_PROBLEM REQUIREMENTS_.
Quote the rows below from the first one through the one containing "This screenshot has height=340, width=529.", both included, reproducing each line precisely.

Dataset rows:

--------------------------------

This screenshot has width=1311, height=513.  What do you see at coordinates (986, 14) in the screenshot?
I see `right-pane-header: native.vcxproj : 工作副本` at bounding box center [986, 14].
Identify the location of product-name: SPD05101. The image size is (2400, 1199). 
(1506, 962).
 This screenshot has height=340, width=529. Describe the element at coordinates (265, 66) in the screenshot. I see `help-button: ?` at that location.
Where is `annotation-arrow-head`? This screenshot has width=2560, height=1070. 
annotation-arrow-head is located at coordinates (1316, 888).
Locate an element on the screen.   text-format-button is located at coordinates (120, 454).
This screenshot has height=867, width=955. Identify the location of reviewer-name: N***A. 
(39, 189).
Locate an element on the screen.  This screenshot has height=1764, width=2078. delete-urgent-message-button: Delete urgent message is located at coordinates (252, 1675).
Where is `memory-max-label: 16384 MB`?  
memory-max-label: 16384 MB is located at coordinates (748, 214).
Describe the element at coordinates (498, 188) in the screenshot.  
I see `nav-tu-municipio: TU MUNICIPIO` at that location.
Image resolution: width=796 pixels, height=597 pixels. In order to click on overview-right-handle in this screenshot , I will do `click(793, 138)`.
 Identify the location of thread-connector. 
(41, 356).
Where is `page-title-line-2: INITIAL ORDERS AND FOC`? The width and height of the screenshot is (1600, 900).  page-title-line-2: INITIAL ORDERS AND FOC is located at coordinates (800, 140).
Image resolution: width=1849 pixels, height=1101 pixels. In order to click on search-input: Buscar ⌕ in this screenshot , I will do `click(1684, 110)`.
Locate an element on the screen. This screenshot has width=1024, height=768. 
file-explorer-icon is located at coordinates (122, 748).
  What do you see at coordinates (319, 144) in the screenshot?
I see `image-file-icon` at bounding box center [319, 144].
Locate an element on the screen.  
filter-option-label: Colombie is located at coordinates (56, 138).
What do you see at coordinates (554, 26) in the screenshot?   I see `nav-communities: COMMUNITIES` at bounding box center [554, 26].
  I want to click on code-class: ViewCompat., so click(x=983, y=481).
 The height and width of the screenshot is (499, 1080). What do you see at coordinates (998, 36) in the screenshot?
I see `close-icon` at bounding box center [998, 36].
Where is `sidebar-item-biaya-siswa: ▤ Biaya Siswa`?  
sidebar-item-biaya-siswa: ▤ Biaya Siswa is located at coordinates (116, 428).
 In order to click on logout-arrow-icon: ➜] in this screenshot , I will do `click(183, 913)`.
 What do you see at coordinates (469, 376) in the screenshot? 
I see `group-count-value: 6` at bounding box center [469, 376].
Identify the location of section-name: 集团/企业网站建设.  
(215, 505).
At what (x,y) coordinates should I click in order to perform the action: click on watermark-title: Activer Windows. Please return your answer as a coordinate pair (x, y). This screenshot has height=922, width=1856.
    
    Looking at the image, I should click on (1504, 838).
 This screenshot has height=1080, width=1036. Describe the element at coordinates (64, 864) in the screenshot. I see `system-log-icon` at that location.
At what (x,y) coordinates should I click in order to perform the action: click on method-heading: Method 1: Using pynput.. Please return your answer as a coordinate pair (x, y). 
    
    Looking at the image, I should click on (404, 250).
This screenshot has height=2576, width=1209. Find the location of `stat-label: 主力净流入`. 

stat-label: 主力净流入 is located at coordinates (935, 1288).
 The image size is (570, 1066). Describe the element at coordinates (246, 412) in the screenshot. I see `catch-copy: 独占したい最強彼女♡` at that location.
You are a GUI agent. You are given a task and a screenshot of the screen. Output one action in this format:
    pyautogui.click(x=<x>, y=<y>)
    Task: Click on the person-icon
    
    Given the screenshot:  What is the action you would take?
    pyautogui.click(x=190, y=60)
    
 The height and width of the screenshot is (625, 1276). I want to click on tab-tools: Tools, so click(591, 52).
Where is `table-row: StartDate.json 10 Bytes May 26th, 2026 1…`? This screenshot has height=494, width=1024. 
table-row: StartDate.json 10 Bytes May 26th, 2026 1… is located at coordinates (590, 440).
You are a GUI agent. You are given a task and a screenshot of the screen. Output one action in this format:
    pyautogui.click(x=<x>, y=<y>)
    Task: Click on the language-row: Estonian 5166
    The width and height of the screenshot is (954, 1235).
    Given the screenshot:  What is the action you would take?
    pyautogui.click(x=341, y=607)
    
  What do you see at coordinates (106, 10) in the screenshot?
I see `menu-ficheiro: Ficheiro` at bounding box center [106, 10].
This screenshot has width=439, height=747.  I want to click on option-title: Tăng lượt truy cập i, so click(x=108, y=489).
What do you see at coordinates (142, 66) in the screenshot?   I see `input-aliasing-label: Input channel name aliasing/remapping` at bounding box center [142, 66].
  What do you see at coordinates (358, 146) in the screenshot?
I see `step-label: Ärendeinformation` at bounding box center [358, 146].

--------------------------------

_EXPECTED ANSWER_.
This screenshot has width=1311, height=513.  What do you see at coordinates (986, 14) in the screenshot?
I see `right-pane-header: native.vcxproj : 工作副本` at bounding box center [986, 14].
Identify the location of product-name: SPD05101. The image size is (2400, 1199). 
(1506, 962).
 This screenshot has height=340, width=529. Describe the element at coordinates (265, 66) in the screenshot. I see `help-button: ?` at that location.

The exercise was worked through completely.